┌────────
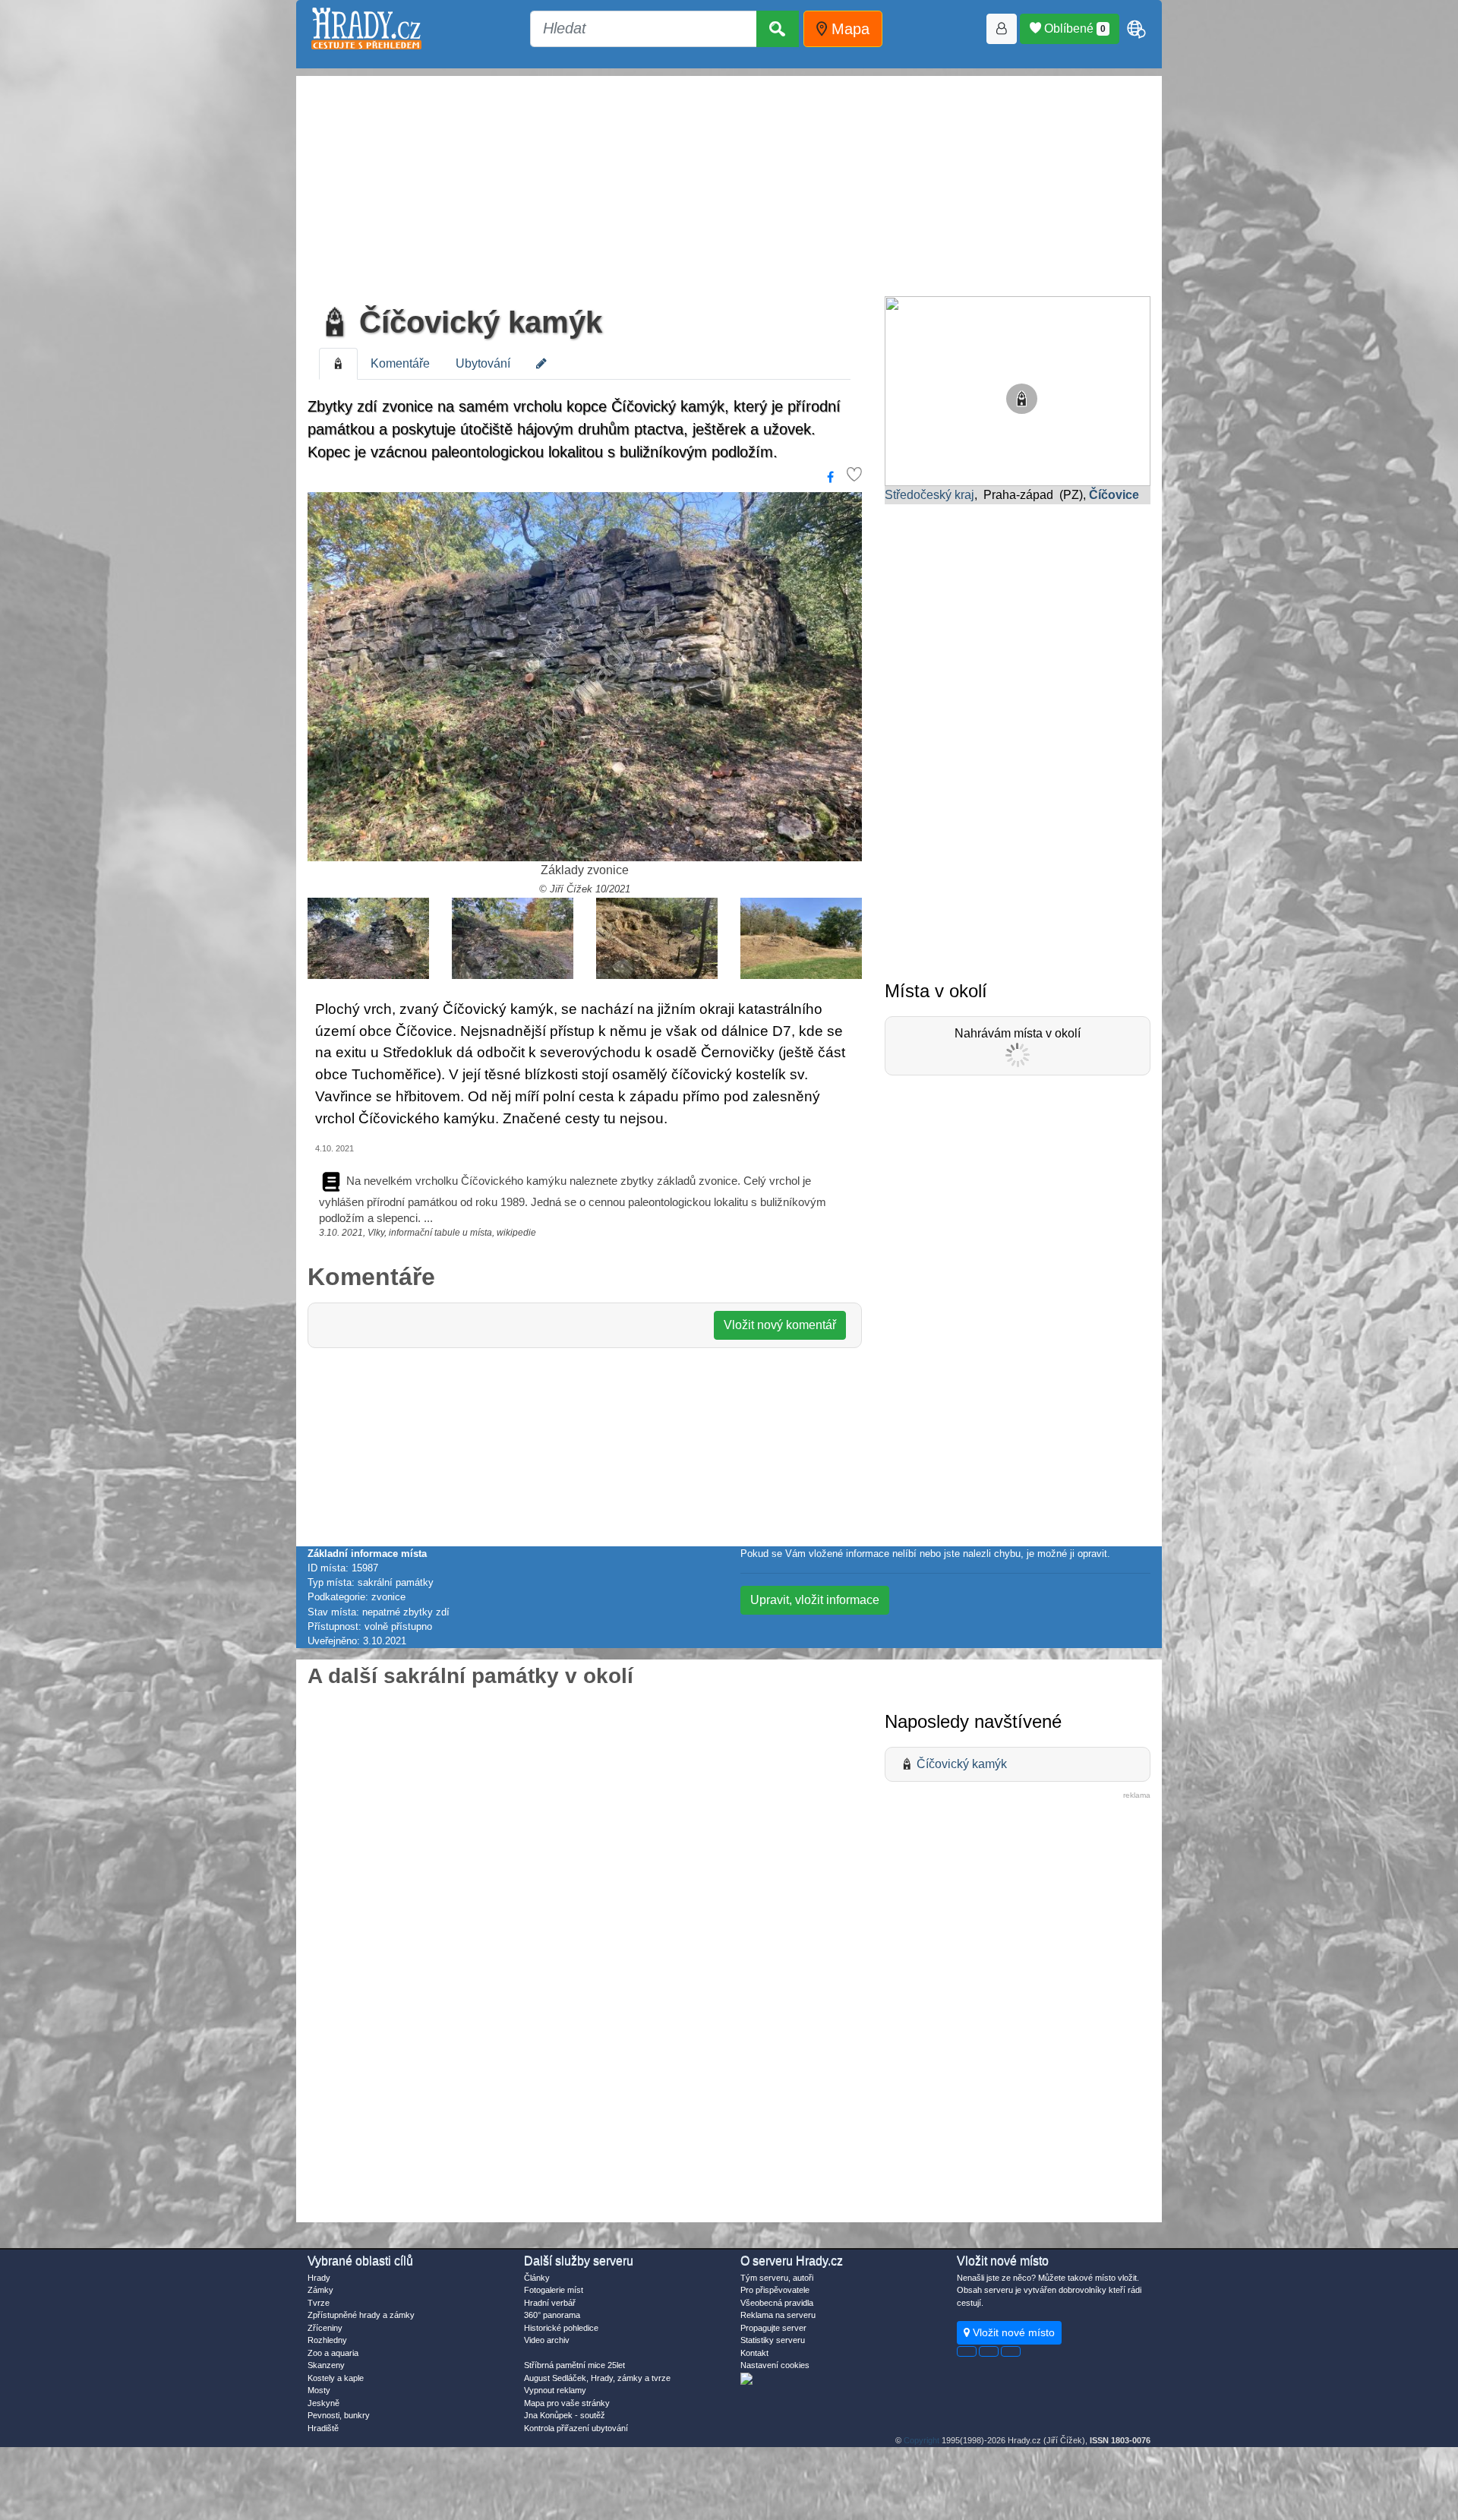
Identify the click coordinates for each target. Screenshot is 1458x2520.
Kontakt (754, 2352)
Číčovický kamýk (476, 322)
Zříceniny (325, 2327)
└────────
┌────────
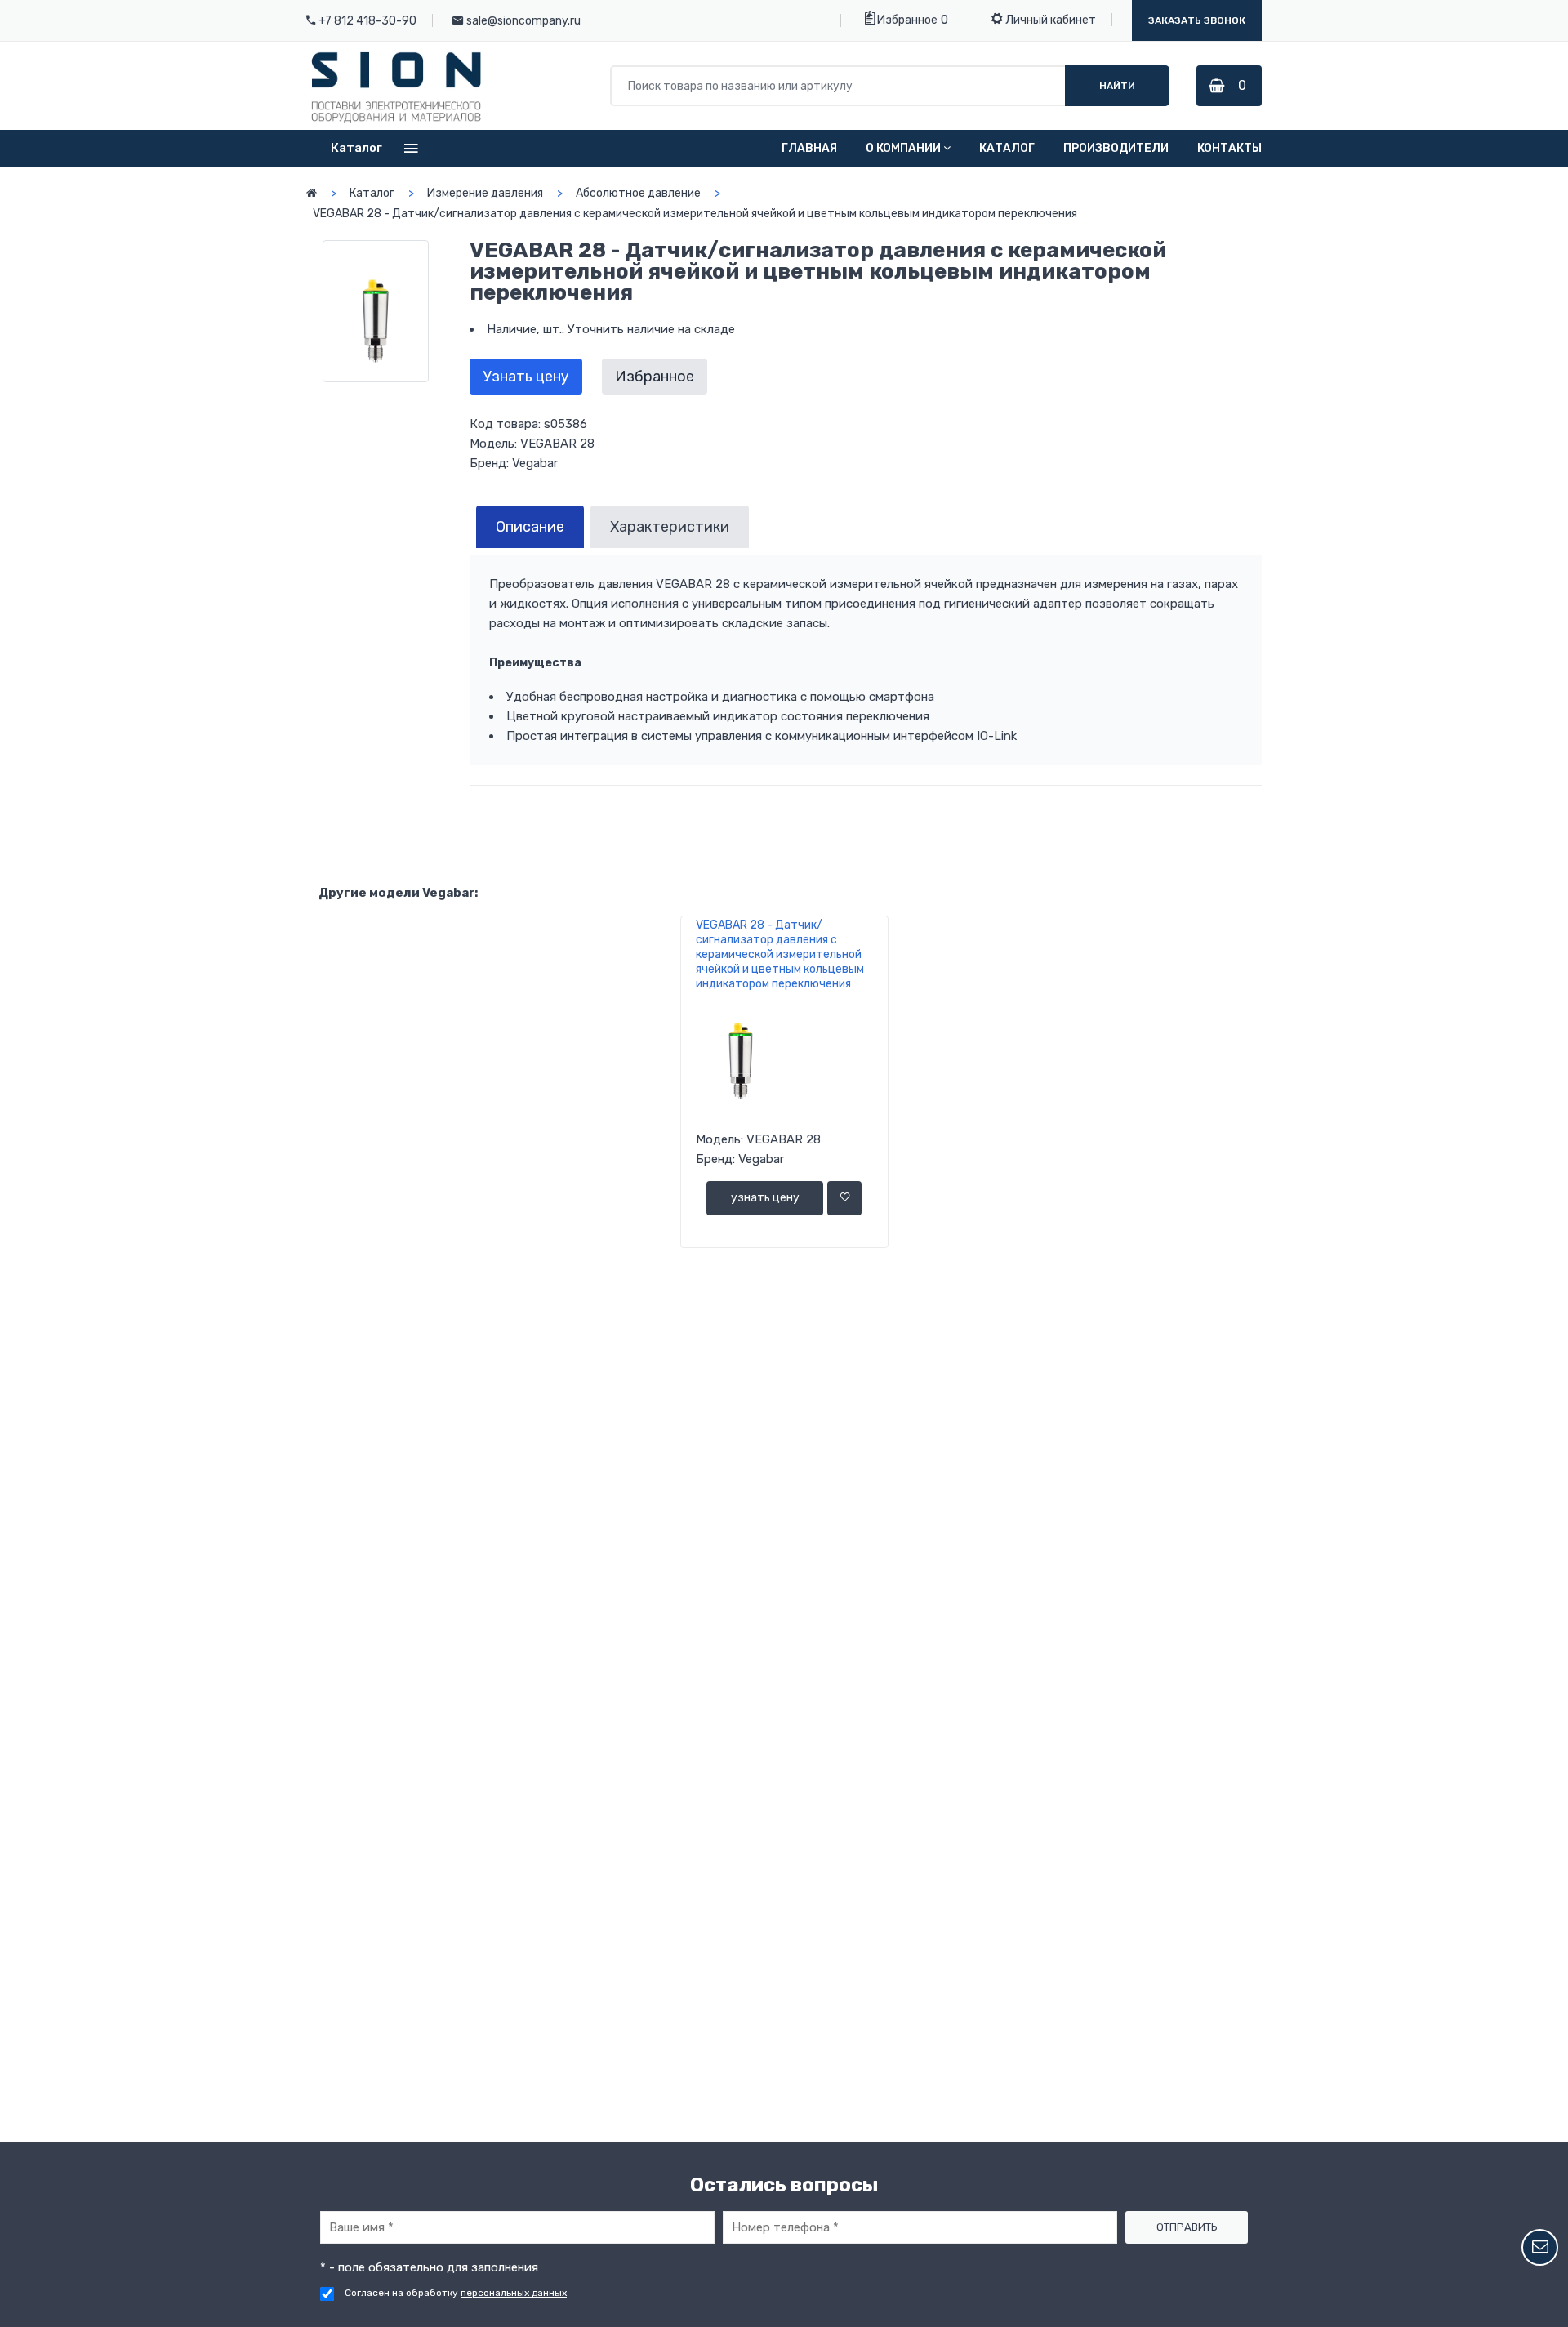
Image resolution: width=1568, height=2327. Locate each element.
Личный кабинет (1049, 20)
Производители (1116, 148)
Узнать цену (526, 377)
└────────
WHAT TO WORK ON: From the line containing "Identify the click" down to the line containing "Zříceniny (325, 2327)" in the material above, reproduce every line exactly, including the two end lines.

OUTPUT:
Identify the click coordinates for each target. Screenshot is 1458x2520.
Kontakt (754, 2352)
Číčovický kamýk (476, 322)
Zříceniny (325, 2327)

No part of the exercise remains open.